A seguito delle indagini, i carabinieri avevano ritenuto di individuare nei cinque imputati – tutti legati da rapporti di parentela – i presunti autori della rapina. Secondo la ricostruzione accusatoria, una degli imputati, all’epoca commessa del negozio, avrebbe avuto il compito di avvisare gli altri del momento in cui i responsabili dell’attività sarebbero passati a prelevare gli incassi. Gli altri quattro, invece, sarebbero stati indicati come gli esecutori materiali del colpo. A sostegno dell’accusa vi erano, in particolare, gli elementi ricavati dalle celle telefoniche agganciate dai cellulari degli imputati, ritenute compatibili con il luogo della rapina, e dai tabulati delle utenze, dai quali emergevano contatti telefonici prima e dopo i fatti.

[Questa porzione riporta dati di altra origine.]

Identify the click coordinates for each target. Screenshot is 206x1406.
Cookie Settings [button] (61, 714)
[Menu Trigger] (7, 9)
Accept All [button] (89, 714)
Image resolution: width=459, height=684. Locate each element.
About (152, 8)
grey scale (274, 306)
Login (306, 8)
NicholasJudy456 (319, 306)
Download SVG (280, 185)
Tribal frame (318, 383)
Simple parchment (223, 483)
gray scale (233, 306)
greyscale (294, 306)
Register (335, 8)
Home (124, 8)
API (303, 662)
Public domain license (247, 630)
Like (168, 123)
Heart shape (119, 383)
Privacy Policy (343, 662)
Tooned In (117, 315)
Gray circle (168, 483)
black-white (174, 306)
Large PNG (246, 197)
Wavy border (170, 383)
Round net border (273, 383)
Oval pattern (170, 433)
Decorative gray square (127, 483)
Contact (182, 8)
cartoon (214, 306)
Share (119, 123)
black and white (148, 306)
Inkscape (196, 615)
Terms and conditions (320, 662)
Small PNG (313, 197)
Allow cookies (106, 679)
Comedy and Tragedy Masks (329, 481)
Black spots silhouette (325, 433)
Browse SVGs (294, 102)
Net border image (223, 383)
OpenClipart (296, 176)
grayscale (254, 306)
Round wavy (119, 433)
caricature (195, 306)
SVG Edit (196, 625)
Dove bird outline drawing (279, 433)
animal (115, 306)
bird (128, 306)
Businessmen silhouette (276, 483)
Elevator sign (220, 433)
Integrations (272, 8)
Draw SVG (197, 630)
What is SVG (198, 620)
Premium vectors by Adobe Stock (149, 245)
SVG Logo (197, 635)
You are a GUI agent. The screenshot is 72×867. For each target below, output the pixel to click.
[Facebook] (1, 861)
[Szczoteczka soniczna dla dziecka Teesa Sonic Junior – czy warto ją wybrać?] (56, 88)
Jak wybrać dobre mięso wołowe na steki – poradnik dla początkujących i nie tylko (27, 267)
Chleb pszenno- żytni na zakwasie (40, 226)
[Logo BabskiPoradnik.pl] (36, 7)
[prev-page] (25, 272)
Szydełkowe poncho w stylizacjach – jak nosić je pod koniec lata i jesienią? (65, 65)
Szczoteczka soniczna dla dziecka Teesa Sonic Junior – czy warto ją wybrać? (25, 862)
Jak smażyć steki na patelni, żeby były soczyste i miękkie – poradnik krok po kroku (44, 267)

Le richieste del pm e le difese

Alla precedente udienza, il pubblico ministero Vincenzo Quaranta aveva chiesto la condanna degli imputati: 7 anni di reclusione e 1.200 euro di multa per S.D. e P.P., e 9 anni di reclusione e 1.500 euro di multa per C.V., F.P. e R.I. Di diverso avviso le difese. L’avvocato Aldo Ferraro, difensore di C.V., F.P. e R.I., aveva eccepito innanzitutto l’inutilizzabilità dei tabulati telefonici, sostenendo che non fossero stati depositati agli atti del processo, con conseguente lesione del diritto di difesa. Insieme agli avvocati Franco Giampà e Antonio Larussa, difensori di S.D. e P.P., la difesa aveva inoltre contestato la genericità degli indizi raccolti. Secondo i legali, l’aggancio di una cella telefonica non dimostra l’esatta posizione di un cellulare, ma fornisce soltanto un dato di compatibilità. Un elemento ritenuto insufficiente, anche perché gli imputati abitavano nei pressi della zona in cui era avvenuta la rapina. Le difese hanno inoltre sostenuto che i rapporti di parentela e frequentazione tra gli imputati potessero giustificare i contatti telefonici precedenti e successivi al fatto, senza che da ciò potesse derivare automaticamente una prova di responsabilità. All’esito dell’udienza, in assenza di repliche, il Tribunale ha pronunciato sentenza di assoluzione per tutti gli imputati. (Gi.Cu.)